> _Aim_
Rewrite all of the rows below, changing every occurrence of "GUI agent" to "interface agent" and leaving everything else untouched.

* Begin *

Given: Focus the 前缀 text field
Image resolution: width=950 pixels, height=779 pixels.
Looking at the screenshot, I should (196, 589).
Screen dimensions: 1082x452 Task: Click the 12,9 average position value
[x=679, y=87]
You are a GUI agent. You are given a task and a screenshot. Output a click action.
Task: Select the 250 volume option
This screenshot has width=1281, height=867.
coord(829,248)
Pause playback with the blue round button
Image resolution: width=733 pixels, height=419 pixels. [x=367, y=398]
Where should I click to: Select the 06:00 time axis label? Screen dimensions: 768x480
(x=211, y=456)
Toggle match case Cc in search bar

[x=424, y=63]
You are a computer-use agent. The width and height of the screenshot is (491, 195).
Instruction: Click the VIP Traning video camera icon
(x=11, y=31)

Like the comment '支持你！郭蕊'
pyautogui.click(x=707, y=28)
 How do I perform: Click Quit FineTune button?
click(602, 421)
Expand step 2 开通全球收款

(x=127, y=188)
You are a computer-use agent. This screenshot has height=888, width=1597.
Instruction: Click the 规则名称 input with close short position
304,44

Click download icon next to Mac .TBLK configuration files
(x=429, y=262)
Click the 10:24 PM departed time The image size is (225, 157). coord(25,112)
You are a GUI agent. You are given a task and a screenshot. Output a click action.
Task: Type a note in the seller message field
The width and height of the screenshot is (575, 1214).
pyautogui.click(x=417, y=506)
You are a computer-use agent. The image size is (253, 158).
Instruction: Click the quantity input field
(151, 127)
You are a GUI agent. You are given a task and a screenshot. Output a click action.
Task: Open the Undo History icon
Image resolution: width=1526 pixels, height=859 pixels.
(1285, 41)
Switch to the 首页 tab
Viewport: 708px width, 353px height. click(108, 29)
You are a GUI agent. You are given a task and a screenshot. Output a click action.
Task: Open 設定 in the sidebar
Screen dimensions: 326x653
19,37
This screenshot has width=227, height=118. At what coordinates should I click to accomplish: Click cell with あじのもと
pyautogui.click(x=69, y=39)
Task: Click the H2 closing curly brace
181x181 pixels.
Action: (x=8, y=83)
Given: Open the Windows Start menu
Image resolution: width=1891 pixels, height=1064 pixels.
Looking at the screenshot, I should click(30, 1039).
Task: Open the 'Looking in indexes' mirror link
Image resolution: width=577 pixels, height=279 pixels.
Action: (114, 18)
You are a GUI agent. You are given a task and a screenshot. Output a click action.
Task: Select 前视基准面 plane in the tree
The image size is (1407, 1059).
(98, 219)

* End *

> _Full answer_
Given: Focus the 前缀 text field
Image resolution: width=950 pixels, height=779 pixels.
Looking at the screenshot, I should (196, 589).
Screen dimensions: 1082x452 Task: Click the 12,9 average position value
[x=679, y=87]
You are a interface agent. You are given a task and a screenshot. Output a click action.
Task: Select the 250 volume option
This screenshot has width=1281, height=867.
coord(829,248)
Pause playback with the blue round button
Image resolution: width=733 pixels, height=419 pixels. [x=367, y=398]
Where should I click to: Select the 06:00 time axis label? Screen dimensions: 768x480
(x=211, y=456)
Toggle match case Cc in search bar

[x=424, y=63]
You are a computer-use agent. The width and height of the screenshot is (491, 195).
Instruction: Click the VIP Traning video camera icon
(x=11, y=31)

Like the comment '支持你！郭蕊'
pyautogui.click(x=707, y=28)
 How do I perform: Click Quit FineTune button?
click(602, 421)
Expand step 2 开通全球收款

(x=127, y=188)
You are a computer-use agent. This screenshot has height=888, width=1597.
Instruction: Click the 规则名称 input with close short position
304,44

Click download icon next to Mac .TBLK configuration files
(x=429, y=262)
Click the 10:24 PM departed time The image size is (225, 157). coord(25,112)
You are a interface agent. You are given a task and a screenshot. Output a click action.
Task: Type a note in the seller message field
The width and height of the screenshot is (575, 1214).
pyautogui.click(x=417, y=506)
You are a computer-use agent. The image size is (253, 158).
Instruction: Click the quantity input field
(151, 127)
You are a interface agent. You are given a task and a screenshot. Output a click action.
Task: Open the Undo History icon
Image resolution: width=1526 pixels, height=859 pixels.
(1285, 41)
Switch to the 首页 tab
Viewport: 708px width, 353px height. click(108, 29)
You are a interface agent. You are given a task and a screenshot. Output a click action.
Task: Open 設定 in the sidebar
Screen dimensions: 326x653
19,37
This screenshot has width=227, height=118. At what coordinates should I click to accomplish: Click cell with あじのもと
pyautogui.click(x=69, y=39)
Task: Click the H2 closing curly brace
181x181 pixels.
Action: (x=8, y=83)
Given: Open the Windows Start menu
Image resolution: width=1891 pixels, height=1064 pixels.
Looking at the screenshot, I should click(30, 1039).
Task: Open the 'Looking in indexes' mirror link
Image resolution: width=577 pixels, height=279 pixels.
Action: (114, 18)
You are a interface agent. You are given a task and a screenshot. Output a click action.
Task: Select 前视基准面 plane in the tree
The image size is (1407, 1059).
(98, 219)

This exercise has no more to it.